**Aufgaben**
1. Fasse den Text über den Hang zum Rauschmittelkonsum in zwei Sätzen zusammen.
2. Welche Bedeutung kommt nach dem Text über den Hang zum Rauschmittelkonsum einer erheblichen Beeinträchtigung der Gesundheit, Arbeits- und Leistungsfähigkeit für das Vorliegen eines Hangs zu?
3. Fahre mit dem Text über den Hang zum Rauschmittelkonsum im Anschluss an seinen letzten Satz fort.

**Dokumenttext**
──────────
Diese Ausführungen geben Anlass zur Besorgnis, dass es bei der Prüfung des Hangs, alkoholische Getränke oder andere berauschende Mittel im Übermaß zu sich zu nehmen, von einem unzutreffenden Maßstab ausgegangen ist. Denn ein übermäßiger Konsum setzt keine erhebliche Beeinträchtigung der Gesundheit, Arbeits- und Leistungsfähigkeit voraus. Vielmehr hat eine solche Beeinträchtigung nach der Rechtsprechung der Strafsenate des Bundesgerichtshofs lediglich indizielle Bedeutung für das Vorliegen eines Hangs; ihr Fehlen steht dem Hang nicht notwendig entgegen (vgl. etwa BGH, Beschlüsse vom 13. Oktober 2020 - 1 StR 291/20, juris Rn. 7; vom 3. März 2020 - 3 StR 576/19, juris; vom 19. Februar 2020 - 3 StR 415/19, NStZ-RR 2020, 168, 169; vom 17. September 2019 - 3 StR 355/19, juris Rn. 4; vom 12. März 2019 - 2 StR 584/18, juris Rn. 19; vom 27. November 2018 - 3 StR 299/18, NStZ 2019, 265 Rn. 8; vom 27. September 2018 - 4 StR 276/18, StV 2019, 261 Rn. 7; vom 10. Januar 2018 - 3 StR 563/17, juris Rn. 7; vom 10. November 2015 - 1 StR 482/15, NStZ-RR 2016, 113, 114; vom 30. Juni 2015 - 5 StR 215/15, juris Rn. 8 [jeweils mwN]; vgl. auch Fischer, StGB, 68. Aufl., § 64 Rn. 10a). Das Landgericht hat sich damit den Blick darauf verstellt, dass ein übermäßiger Genuss von Rauschmitteln jedenfalls dann gegeben ist, wenn der Betreffende aufgrund seiner Neigung sozial gefährdet oder gefährlich erscheint. Soziale Gefährlichkeit liegt typischerweise im Falle von Beschaffungskriminalität vor, ist hierauf jedoch nicht beschränkt. Denn es kommen auch andere Delikte als solche der Beschaffungskriminalität als Hangtaten in Betracht, wenn sich in ihnen die hangbedingte besondere Gefährlichkeit des Täters zeigt (vgl. etwa BGH, Beschluss vom 23. August 2017 - 1 StR 367/17, NStZ-RR 2017, 370, 371).
──────────
**Gegebene Daten**
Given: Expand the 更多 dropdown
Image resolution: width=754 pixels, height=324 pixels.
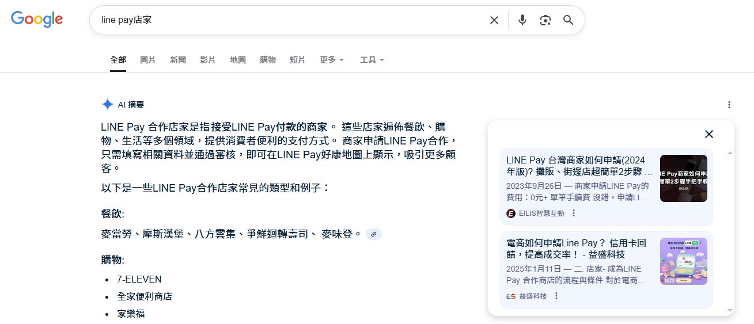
──────────
**Ergebnisse je Aufgabe**
1. Es besteht die Besorgnis, dass das Landgericht bei der Prüfung des Hangs zum übermäßigen Konsum von Alkohol oder anderen berauschenden Mitteln von einem unzutreffenden Maßstab ausgegangen ist, denn ein übermäßiger Konsum setzt keine erhebliche Beeinträchtigung der Gesundheit, Arbeits- und Leistungsfähigkeit voraus, und eine solche hat nur indizielle Bedeutung. Übermäßig ist der Genuss von Rauschmitteln jedenfalls dann, wenn der Betreffende aufgrund seiner Neigung sozial gefährdet oder gefährlich erscheint, was typischerweise, aber nicht ausschließlich bei Beschaffungskriminalität der Fall ist.

2. Sie hat lediglich indizielle Bedeutung, und ihr Fehlen steht dem Hang nicht notwendig entgegen.

3.
Danach erscheint es nicht ausgeschlossen, dass die Voraussetzungen für eine Unterbringung in einer Entziehungsanstalt bei den Angeklagten erfüllt sind. Denn nach den Feststellungen konsumierten die Angeklagten bei ihren regelmäßigen nächtlichen Zusammenkünften mit Freunden im Übermaß Alkohol. Sie begingen die verfahrensgegenständliche Tat im Rahmen eines solchen Treffens und jeweils in einem akuten hochgradigen Alkoholrausch. Mithin zeigen die Feststellungen Anhaltspunkte dafür auf, dass die Angeklagten insofern sozial gefährlich sind, als bei ihnen die intensive Neigung vorliegen könnte, sich erheblich zu berauschen und dann im Rauschzustand Gewaltdelikte zu begehen.